Acquisition of kinematic surface fields for the assessment of 3D crystal plasticity numerical simulations

Guillaume Protin [webpage]

Research Engineer @ENSAM/PIMM

November 14, at 13h30 in Amphi A

ABSTRACT

The macroscopic behavior of materials is rooted in their microscopic structures. 

For polycrystalline materials, crystal plasticity models are capable of simulating the mechanical response of large polycrystalline aggregates while maintaining a resolution that allows for intra-granular observation. These models thus enable the study of the effects of microscopic mechanisms on macroscopic behavior. However, their validation must necessarily be carried out through a comparison of experimental and numerical results at the intra-granular scale, for which experimental acquisition is complex.

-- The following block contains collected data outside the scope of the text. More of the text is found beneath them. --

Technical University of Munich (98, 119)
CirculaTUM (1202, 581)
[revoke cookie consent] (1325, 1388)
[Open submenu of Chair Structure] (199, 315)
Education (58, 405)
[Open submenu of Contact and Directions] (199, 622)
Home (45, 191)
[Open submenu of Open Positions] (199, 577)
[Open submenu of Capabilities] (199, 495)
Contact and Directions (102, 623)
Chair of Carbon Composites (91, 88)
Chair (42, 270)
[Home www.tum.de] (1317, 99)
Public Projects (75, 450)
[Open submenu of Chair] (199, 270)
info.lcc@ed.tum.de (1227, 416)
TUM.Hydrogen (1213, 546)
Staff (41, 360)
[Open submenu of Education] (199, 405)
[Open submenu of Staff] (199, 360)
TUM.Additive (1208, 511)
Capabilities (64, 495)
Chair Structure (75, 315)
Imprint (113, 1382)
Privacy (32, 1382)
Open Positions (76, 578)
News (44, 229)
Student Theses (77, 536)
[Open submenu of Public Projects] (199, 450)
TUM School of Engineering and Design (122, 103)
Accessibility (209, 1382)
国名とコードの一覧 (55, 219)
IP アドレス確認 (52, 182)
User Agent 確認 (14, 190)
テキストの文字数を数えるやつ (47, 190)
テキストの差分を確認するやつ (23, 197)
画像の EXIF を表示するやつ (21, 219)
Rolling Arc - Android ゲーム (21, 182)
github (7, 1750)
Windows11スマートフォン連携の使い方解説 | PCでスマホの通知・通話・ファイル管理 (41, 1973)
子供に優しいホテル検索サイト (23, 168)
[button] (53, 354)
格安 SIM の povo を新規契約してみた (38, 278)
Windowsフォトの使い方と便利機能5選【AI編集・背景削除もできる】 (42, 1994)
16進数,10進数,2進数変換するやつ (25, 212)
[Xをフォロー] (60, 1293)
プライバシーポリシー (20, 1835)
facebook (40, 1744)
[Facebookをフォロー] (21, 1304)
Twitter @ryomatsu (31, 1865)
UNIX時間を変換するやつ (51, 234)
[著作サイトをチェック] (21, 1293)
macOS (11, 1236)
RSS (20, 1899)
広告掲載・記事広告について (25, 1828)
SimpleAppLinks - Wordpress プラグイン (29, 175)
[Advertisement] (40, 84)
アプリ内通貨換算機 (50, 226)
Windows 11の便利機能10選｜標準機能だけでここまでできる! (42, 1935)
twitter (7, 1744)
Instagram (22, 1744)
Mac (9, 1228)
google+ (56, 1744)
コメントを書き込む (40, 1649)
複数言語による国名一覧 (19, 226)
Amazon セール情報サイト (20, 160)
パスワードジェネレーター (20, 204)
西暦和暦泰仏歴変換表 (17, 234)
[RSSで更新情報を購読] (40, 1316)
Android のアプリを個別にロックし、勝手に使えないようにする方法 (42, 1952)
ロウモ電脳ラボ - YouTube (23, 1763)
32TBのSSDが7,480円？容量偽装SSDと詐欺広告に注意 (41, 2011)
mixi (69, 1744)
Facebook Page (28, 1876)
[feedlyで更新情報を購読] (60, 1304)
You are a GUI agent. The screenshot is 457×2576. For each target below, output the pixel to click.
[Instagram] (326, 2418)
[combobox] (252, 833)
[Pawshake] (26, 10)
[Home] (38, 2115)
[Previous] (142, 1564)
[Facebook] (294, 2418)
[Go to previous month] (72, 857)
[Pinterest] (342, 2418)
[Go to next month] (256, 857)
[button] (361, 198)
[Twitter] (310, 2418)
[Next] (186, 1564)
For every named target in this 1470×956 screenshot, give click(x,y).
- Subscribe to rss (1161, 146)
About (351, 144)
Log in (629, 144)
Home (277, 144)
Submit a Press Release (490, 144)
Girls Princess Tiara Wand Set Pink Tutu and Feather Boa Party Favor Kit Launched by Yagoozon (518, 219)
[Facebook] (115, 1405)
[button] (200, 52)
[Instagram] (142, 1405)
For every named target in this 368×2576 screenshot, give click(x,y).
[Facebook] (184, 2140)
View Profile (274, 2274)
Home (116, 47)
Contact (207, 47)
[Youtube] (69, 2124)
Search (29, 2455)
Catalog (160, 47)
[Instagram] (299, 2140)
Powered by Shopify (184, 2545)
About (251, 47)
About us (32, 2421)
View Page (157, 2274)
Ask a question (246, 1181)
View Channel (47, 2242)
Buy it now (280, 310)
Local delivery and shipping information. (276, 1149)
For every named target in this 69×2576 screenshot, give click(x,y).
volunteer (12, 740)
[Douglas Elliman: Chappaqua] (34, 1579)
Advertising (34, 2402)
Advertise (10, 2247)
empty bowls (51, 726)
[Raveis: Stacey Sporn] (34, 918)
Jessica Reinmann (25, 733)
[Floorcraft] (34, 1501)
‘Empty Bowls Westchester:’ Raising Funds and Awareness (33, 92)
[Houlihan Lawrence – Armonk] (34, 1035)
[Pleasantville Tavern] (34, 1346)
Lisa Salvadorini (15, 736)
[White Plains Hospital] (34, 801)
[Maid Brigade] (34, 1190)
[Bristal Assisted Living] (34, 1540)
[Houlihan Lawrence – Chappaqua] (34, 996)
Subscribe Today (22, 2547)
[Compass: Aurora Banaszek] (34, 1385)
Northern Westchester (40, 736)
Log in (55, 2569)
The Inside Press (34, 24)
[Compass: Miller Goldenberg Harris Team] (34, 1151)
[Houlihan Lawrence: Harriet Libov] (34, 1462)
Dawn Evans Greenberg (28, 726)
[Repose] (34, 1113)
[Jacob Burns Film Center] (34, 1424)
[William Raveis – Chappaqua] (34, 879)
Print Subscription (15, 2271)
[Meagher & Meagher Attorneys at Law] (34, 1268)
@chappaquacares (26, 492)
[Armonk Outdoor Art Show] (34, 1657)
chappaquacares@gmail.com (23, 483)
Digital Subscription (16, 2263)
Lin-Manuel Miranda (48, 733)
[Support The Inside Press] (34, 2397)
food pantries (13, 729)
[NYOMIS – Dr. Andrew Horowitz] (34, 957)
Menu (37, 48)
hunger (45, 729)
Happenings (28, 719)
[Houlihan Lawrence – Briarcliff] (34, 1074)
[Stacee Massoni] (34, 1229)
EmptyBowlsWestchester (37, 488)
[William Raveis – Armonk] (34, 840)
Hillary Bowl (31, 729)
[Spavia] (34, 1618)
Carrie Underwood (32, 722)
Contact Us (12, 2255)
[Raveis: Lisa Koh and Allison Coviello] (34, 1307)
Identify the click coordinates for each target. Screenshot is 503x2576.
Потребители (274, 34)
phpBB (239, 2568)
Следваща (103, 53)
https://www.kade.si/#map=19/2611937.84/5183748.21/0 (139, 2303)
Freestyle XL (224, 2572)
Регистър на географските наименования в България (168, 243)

This presentation will outline a methodology for validating crystal plasticity models by comparing experimental and numerical surface strain fields during tensile tests (0-3.5% strain) on near-pure iron and Inconel 718. Experimental strain fields are obtained through Digital Image Correlation (DIC) acquired by Scanning Electron Microscopy (SEM) (displacement resolution of approximately 1.5 nm, field of view of 400 x 400 μm² , over 100 grains), along with crystallographic information obtained through Electron Backscatter Diffraction (EBSD). The comparison highlights the ability of the models to produce a satisfactory statistical distribution. However, the grain-by-grain analysis reveals the complexity of obtaining accurate local responses.

This work serves as an example demonstrating the value of coupling electron microscopy and digital image correlation for the quantitative analysis of complex mechanisms at micro- to nanometer scales.